* **WORK TASK**
Below are the entries. Transcribe exactly the lines from the one with "At what coordinates should I click to accomplish: Enable" through the one with "Open the Liverpool club entry", ends included, and leave out all others.

------------

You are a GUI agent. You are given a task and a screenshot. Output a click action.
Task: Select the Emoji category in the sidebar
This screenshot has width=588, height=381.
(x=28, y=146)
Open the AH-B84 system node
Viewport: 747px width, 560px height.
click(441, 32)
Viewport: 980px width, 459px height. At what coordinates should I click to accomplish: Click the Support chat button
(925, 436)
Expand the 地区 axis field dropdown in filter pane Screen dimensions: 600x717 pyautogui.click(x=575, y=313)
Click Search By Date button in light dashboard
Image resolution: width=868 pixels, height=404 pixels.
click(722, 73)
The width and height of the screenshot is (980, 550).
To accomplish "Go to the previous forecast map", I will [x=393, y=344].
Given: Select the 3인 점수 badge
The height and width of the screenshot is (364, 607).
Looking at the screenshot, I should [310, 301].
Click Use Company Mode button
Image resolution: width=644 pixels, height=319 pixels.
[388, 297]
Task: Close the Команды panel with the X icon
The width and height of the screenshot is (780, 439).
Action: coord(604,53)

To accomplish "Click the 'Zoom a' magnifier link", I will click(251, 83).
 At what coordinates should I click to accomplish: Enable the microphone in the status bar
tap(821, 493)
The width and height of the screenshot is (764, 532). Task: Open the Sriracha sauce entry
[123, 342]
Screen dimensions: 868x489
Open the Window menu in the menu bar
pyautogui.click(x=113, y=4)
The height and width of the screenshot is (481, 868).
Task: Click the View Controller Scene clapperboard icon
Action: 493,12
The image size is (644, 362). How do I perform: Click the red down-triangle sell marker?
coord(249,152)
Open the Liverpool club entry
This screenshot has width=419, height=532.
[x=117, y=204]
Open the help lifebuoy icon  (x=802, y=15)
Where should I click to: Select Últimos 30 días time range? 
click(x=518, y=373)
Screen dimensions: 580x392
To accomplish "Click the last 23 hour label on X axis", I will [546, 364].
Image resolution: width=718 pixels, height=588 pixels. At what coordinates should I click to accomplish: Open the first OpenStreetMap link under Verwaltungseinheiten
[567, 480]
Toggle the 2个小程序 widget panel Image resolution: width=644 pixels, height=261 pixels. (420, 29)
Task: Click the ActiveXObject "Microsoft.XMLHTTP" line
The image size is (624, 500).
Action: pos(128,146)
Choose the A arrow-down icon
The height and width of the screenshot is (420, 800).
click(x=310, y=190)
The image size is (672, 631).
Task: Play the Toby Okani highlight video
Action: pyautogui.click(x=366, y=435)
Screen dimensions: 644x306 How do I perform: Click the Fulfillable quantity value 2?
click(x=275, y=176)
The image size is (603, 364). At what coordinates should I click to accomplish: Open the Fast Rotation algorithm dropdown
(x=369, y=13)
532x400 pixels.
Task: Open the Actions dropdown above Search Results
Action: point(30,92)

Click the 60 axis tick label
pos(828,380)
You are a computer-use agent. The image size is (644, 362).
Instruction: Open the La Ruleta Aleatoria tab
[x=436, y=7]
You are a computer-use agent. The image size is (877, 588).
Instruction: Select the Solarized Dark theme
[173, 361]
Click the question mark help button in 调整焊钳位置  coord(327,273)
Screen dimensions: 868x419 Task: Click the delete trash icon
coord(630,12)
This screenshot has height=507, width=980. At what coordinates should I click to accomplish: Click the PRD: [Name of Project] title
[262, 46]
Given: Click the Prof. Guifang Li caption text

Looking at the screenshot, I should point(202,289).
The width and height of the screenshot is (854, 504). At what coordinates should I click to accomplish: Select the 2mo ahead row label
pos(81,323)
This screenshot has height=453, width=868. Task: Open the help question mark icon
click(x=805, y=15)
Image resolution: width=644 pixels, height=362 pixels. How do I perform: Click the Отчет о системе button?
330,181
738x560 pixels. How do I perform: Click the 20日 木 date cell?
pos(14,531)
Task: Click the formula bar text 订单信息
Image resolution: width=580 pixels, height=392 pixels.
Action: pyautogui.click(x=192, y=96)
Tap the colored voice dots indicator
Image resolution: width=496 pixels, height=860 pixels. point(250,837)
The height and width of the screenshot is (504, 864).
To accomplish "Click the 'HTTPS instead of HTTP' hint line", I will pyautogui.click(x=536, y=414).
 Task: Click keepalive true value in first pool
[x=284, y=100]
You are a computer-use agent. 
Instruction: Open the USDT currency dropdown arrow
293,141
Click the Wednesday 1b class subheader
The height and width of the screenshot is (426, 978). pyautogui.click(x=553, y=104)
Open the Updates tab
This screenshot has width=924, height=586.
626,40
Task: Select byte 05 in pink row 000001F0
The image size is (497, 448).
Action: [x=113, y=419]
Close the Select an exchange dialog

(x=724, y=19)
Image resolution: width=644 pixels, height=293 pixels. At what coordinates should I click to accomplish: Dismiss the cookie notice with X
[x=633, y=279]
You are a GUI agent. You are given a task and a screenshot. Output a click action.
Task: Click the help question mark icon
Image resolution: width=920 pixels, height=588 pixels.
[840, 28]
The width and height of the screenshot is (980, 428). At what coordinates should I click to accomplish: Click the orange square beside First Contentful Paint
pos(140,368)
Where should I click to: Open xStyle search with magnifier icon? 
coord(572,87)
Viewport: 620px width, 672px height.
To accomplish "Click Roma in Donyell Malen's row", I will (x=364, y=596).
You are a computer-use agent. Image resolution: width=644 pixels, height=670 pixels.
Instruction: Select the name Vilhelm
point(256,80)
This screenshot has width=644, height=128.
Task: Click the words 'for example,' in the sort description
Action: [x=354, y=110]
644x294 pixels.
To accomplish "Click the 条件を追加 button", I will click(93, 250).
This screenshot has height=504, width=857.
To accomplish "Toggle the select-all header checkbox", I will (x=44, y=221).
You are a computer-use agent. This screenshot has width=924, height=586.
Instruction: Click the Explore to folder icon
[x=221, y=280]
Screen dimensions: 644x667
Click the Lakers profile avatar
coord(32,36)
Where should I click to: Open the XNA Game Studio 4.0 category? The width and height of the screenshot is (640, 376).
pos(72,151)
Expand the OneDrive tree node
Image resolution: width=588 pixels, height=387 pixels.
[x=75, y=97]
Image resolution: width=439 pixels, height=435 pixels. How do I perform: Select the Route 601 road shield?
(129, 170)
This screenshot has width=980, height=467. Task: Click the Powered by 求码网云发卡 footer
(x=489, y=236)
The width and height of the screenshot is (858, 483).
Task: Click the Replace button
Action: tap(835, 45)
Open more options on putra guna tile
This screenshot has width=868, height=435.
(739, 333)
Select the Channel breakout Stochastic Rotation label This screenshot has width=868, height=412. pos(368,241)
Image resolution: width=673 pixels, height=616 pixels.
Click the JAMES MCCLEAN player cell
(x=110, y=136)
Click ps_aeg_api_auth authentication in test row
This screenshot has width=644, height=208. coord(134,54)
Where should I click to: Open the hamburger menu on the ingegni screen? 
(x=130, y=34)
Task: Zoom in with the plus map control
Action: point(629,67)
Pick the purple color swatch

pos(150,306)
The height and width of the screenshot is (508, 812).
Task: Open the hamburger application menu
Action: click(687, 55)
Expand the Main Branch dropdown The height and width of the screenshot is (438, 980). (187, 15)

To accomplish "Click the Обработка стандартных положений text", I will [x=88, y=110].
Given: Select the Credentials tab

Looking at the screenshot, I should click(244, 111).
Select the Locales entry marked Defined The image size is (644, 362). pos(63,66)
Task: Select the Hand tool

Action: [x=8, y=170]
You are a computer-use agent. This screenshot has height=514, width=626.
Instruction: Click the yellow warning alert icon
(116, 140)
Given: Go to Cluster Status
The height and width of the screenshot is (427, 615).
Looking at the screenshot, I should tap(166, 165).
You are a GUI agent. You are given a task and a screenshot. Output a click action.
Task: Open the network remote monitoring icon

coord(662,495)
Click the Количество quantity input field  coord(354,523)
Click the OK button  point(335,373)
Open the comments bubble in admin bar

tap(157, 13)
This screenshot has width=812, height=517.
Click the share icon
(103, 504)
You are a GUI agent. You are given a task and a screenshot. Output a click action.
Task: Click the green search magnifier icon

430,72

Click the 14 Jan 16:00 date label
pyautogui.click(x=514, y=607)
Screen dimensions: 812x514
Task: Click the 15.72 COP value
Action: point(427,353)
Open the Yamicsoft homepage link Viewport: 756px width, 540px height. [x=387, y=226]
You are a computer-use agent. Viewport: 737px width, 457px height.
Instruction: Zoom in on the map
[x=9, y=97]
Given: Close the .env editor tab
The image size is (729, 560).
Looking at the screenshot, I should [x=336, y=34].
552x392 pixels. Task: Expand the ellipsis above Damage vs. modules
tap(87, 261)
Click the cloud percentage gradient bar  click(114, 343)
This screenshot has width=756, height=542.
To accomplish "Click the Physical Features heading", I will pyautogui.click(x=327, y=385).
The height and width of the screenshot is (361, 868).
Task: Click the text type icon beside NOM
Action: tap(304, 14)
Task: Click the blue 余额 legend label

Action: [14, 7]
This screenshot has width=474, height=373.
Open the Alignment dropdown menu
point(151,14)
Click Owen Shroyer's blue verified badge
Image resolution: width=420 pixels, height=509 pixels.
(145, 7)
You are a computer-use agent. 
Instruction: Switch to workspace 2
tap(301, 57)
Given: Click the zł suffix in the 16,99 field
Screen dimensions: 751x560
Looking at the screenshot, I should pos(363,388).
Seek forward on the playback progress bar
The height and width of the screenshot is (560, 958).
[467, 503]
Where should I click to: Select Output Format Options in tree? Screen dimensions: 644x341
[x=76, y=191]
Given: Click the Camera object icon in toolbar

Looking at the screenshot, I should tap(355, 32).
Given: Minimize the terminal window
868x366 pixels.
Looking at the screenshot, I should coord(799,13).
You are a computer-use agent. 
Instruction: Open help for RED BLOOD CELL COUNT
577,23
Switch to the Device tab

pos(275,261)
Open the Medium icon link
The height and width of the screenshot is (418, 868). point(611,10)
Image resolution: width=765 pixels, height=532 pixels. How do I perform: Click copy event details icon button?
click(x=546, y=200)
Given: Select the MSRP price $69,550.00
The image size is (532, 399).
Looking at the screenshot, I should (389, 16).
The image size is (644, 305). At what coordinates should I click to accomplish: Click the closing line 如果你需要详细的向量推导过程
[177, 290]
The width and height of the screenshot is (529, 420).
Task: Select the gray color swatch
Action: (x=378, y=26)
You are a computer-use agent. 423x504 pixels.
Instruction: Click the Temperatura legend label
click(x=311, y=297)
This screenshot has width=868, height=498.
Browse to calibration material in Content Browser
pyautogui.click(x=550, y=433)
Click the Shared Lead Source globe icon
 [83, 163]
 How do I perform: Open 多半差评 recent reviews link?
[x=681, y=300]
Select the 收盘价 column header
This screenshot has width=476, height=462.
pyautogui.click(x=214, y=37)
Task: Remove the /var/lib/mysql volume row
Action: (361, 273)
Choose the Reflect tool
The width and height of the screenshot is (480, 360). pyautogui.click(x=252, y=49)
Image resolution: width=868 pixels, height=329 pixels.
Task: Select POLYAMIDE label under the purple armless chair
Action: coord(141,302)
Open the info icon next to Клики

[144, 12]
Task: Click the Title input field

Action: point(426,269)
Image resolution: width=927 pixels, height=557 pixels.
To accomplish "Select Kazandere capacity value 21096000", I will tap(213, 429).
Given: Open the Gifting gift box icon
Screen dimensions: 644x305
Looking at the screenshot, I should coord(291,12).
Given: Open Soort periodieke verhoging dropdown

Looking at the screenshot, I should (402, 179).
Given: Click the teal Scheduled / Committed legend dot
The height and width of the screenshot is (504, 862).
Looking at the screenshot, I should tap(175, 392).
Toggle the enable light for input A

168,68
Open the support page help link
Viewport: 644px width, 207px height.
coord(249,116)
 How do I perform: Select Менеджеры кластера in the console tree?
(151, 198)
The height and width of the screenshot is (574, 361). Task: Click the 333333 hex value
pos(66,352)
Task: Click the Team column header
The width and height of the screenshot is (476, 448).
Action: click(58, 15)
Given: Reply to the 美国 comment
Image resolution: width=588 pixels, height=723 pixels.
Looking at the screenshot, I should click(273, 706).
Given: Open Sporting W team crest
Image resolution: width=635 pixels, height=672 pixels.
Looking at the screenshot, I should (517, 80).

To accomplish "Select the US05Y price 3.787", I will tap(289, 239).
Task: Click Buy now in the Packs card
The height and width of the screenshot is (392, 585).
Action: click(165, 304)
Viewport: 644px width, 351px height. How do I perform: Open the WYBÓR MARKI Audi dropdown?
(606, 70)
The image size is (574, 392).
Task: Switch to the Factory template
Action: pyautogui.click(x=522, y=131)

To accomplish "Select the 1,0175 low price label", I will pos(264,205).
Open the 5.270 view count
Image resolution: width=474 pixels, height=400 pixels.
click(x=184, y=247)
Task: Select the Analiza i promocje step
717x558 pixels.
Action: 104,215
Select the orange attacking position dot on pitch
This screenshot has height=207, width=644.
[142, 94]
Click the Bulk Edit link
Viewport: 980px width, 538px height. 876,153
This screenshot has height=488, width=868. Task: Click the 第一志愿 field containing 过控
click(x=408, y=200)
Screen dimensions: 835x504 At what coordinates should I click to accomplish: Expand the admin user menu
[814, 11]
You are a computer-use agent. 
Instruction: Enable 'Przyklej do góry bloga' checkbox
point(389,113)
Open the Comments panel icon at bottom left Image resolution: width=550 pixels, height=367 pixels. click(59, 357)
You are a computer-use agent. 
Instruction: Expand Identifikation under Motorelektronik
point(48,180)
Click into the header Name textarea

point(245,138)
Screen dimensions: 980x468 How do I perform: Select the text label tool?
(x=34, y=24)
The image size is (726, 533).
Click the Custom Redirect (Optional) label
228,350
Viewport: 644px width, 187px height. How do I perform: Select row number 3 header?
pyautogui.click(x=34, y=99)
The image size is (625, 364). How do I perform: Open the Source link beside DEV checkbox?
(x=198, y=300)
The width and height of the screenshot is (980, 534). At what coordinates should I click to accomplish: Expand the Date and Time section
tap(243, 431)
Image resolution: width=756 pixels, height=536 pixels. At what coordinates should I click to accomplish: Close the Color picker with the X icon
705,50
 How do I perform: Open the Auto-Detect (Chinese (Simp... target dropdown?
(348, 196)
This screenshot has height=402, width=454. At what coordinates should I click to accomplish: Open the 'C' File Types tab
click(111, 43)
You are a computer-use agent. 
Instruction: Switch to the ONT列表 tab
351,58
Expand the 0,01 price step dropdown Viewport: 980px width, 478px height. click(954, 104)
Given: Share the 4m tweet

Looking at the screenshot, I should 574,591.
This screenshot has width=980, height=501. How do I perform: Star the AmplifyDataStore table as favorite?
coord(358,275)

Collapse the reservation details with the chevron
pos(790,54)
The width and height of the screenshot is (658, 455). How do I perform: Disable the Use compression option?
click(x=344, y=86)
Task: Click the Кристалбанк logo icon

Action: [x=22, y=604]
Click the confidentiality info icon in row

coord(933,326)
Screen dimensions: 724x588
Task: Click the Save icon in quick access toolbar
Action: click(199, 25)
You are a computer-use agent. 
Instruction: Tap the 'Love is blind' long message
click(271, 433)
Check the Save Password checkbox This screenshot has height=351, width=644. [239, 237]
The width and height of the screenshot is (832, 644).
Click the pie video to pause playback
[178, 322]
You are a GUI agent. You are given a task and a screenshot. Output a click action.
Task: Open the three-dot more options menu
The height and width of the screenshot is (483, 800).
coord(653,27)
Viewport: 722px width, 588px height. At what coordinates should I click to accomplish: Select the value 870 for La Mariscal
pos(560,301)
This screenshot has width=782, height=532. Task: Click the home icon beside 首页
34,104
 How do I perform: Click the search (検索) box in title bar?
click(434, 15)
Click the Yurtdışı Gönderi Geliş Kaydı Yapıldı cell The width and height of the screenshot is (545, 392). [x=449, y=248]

------------

* **WRITTEN SOLUTION**
 At what coordinates should I click to accomplish: Enable the microphone in the status bar
tap(821, 493)
The width and height of the screenshot is (764, 532). Task: Open the Sriracha sauce entry
[123, 342]
Screen dimensions: 868x489
Open the Window menu in the menu bar
pyautogui.click(x=113, y=4)
The height and width of the screenshot is (481, 868).
Task: Click the View Controller Scene clapperboard icon
Action: 493,12
The image size is (644, 362). How do I perform: Click the red down-triangle sell marker?
coord(249,152)
Open the Liverpool club entry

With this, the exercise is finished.